§ **Problem details**
Please write out exactly the lines that begin at the line containing "CONTATO (327, 27)" and run to the end of the records.

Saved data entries
=== Section Start ===

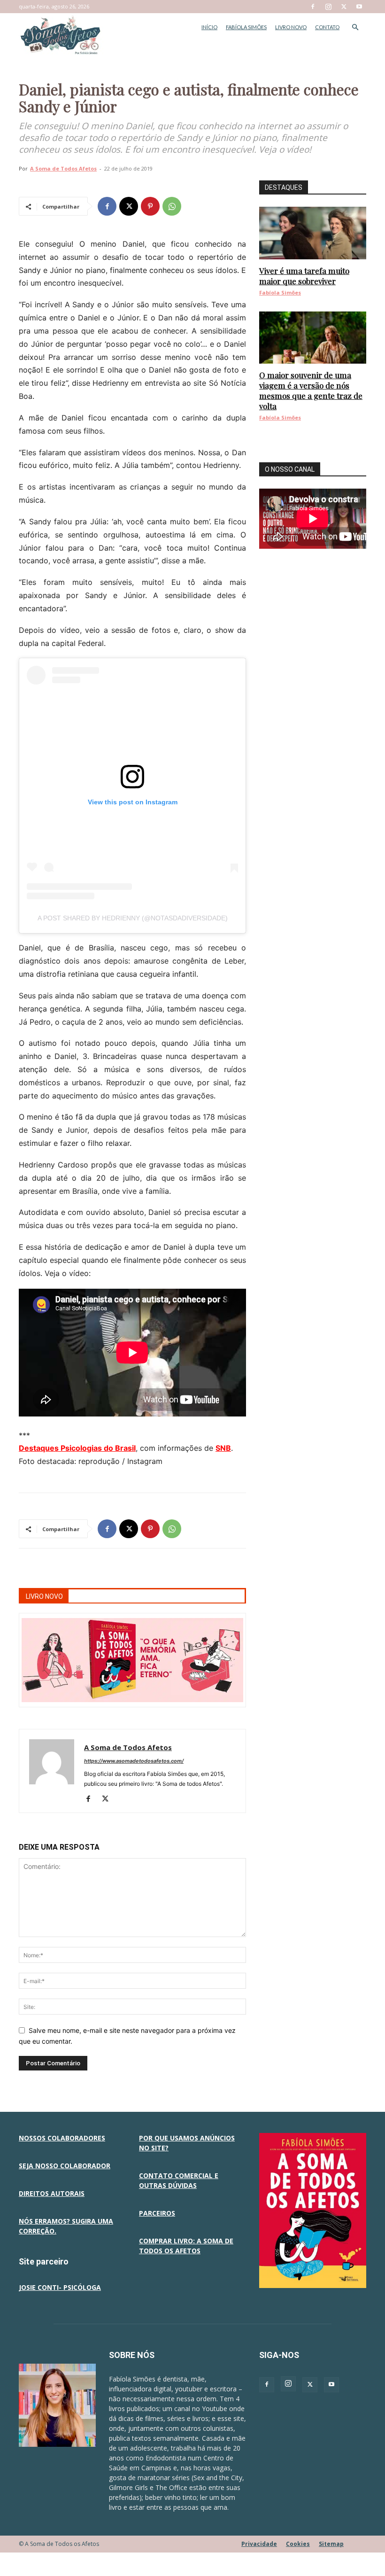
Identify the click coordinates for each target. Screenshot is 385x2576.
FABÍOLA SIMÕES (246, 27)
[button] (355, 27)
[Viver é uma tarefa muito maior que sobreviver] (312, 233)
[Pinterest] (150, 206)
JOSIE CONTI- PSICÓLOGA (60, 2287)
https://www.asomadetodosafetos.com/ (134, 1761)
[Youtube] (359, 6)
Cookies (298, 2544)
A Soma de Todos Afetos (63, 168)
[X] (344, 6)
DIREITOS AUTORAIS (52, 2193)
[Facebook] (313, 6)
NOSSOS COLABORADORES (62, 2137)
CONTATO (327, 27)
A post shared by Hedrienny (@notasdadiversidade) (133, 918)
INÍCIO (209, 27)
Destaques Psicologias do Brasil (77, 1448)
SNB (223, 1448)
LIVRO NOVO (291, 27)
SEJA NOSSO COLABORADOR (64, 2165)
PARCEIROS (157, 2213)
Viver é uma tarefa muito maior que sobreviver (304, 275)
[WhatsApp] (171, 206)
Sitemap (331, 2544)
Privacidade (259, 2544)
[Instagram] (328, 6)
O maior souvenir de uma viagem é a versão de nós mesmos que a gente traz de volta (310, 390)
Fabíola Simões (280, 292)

=== Section End ===

§ **Reply**
CONTATO (327, 27)
A post shared by Hedrienny (@notasdadiversidade) (133, 918)
INÍCIO (209, 27)
Destaques Psicologias do Brasil (77, 1448)
SNB (223, 1448)
LIVRO NOVO (291, 27)
SEJA NOSSO COLABORADOR (64, 2165)
PARCEIROS (157, 2213)
Viver é uma tarefa muito maior que sobreviver (304, 275)
[WhatsApp] (171, 206)
Sitemap (331, 2544)
Privacidade (259, 2544)
[Instagram] (328, 6)
O maior souvenir de uma viagem é a versão de nós mesmos que a gente traz de volta (310, 390)
Fabíola Simões (280, 292)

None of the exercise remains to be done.